Page MenuHome

BLI_task: Initial implementation of pooled threaded index range iterator.
Needs ReviewPublic

Authored by Bastien Montagne (mont29) on Tue, Nov 5, 12:31 PM.



This code allows to push a set of different operations all based on
iterations over a range of indices, and then process them all at once
over multiple threads.

This is mainly interesting for relatively low amount of individual
tasks, as expected.

E.g. performance tests on a 32 threads machine, for a set of 10
different tasks, shows following improvements when using pooled version
instead of ten sequential calls to BLI_task_parallel_range():

Num ItemsSequentialPooledSpeed-up
10K365 us138 us2.5 x
100K877 us530 us1.66 x
1000K5521 us4625 us1.25 x

Diff Detail

rB Blender
tmp-task-foreach-pool (branched from master)
Build Status
Buildable 5627
Build 5627: arc lint + arc unit

Event Timeline

Updated against latest master.

It seems that i am actually having 2x slowdown from this change.

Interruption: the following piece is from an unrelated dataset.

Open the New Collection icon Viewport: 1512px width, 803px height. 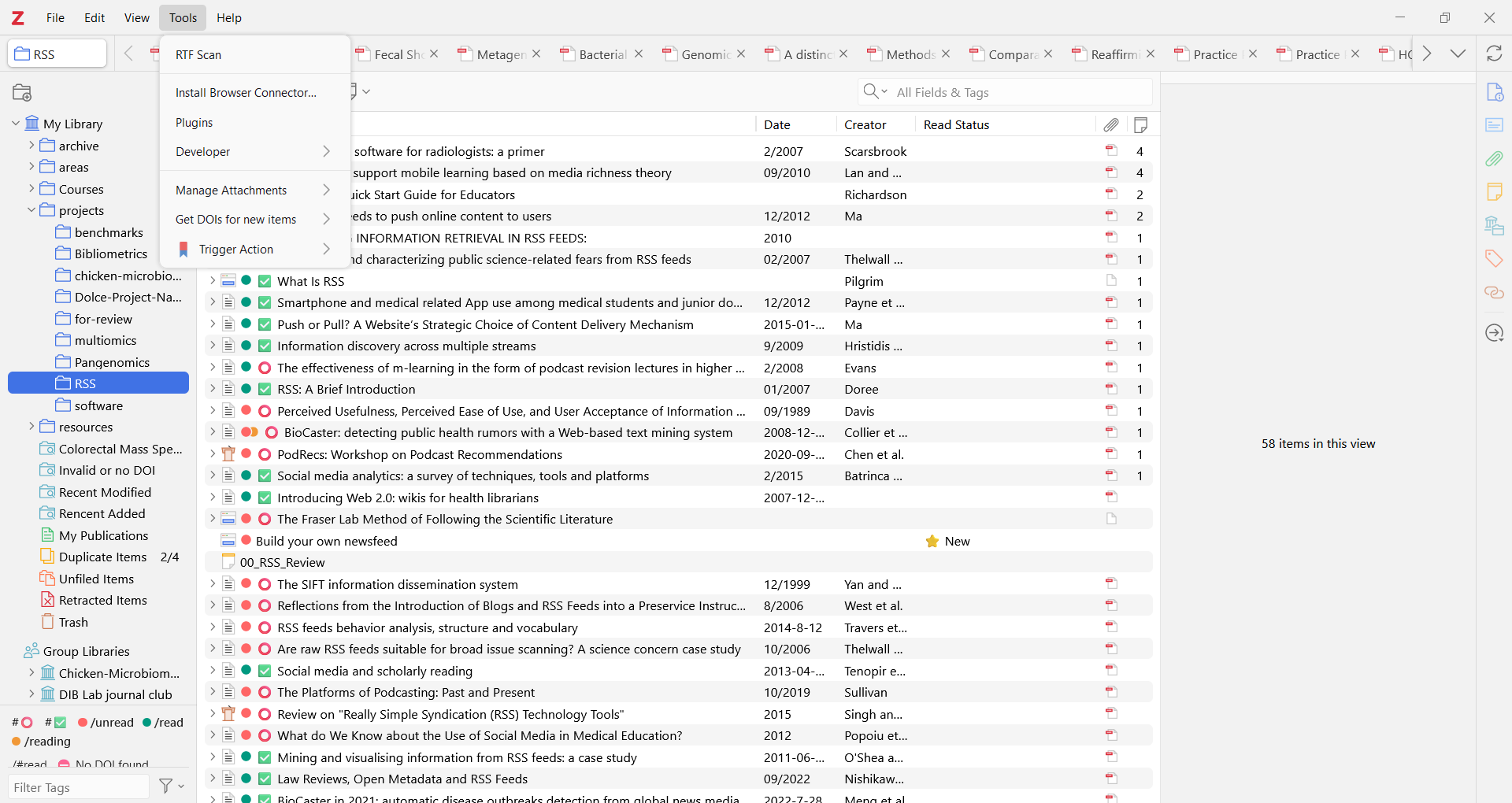(x=22, y=93)
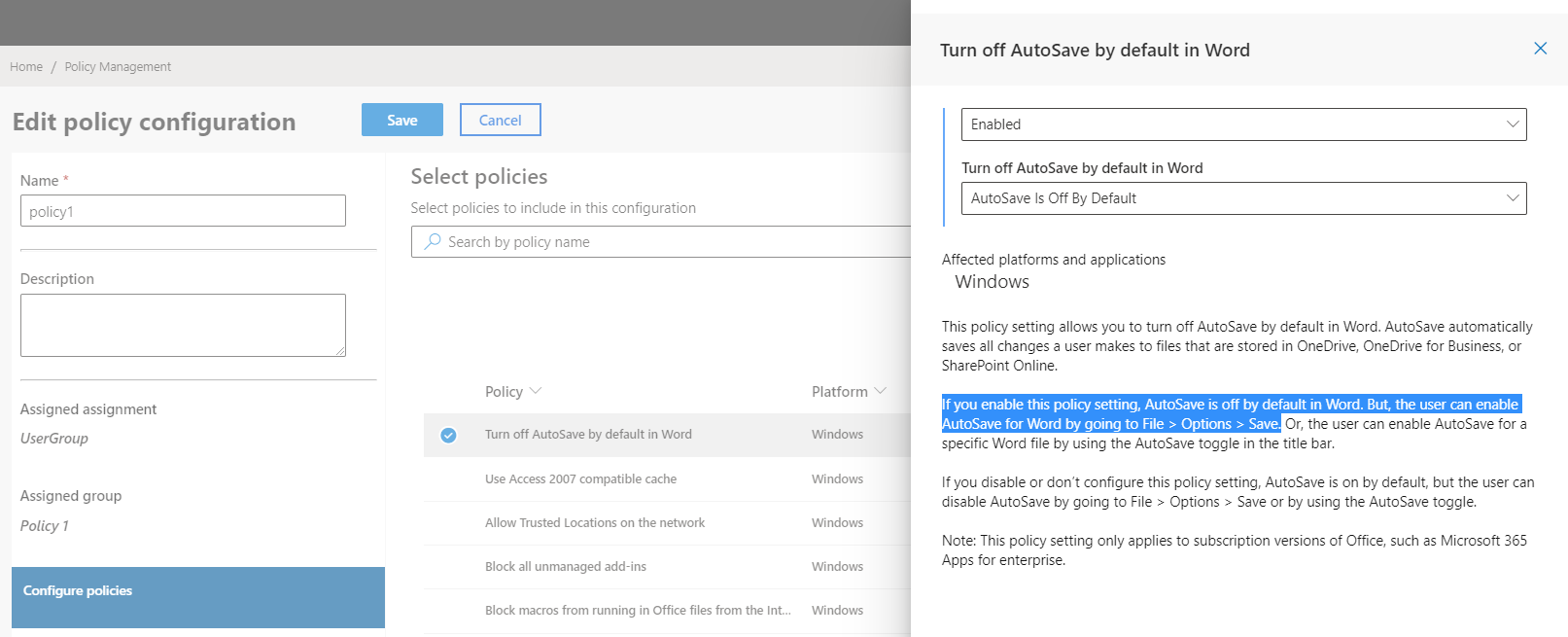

I've applied this patch on top of 2412451595c, and then P1151 (to make it so averaged time is printed, also forced to use minimal workload per thread of 1, since every task is quite heavy).
With the attached .blend file I've got about 0.34 sec in average.

Then I've applied P1152 and run the numbers again. This time average was about 0.6sec.

The worst case of such a change I would expect a no performance gain, but not a performance loss.

@Sergey Sharybin (sergey) Checked this morning, and your use-case is actually the worst, useless one ever to check that feature, since you have few very heavy tasks (not even 10K in total, taking over 1.5sec on a single thread...). Current code is fairly non-optimal here btw, should use dynamic scheduling, not static one.

Double of the time in your example is due to static scheduling, and 'pooled' task computing chunk sizes based on summed range lengths, which gives even bigger chunks - this is bad idea, think in case of static scheduling I'' compute chunks based on only the smallest range, that will give it a taste of dynamic scheduling, but will make more sense since pooled range iterator is already inherently non-static anyway.

  • Merge branch 'master' into tmp-task-foreach-pool
  • Pool range iter: compute 'static' scheduler chunk size from smallest range.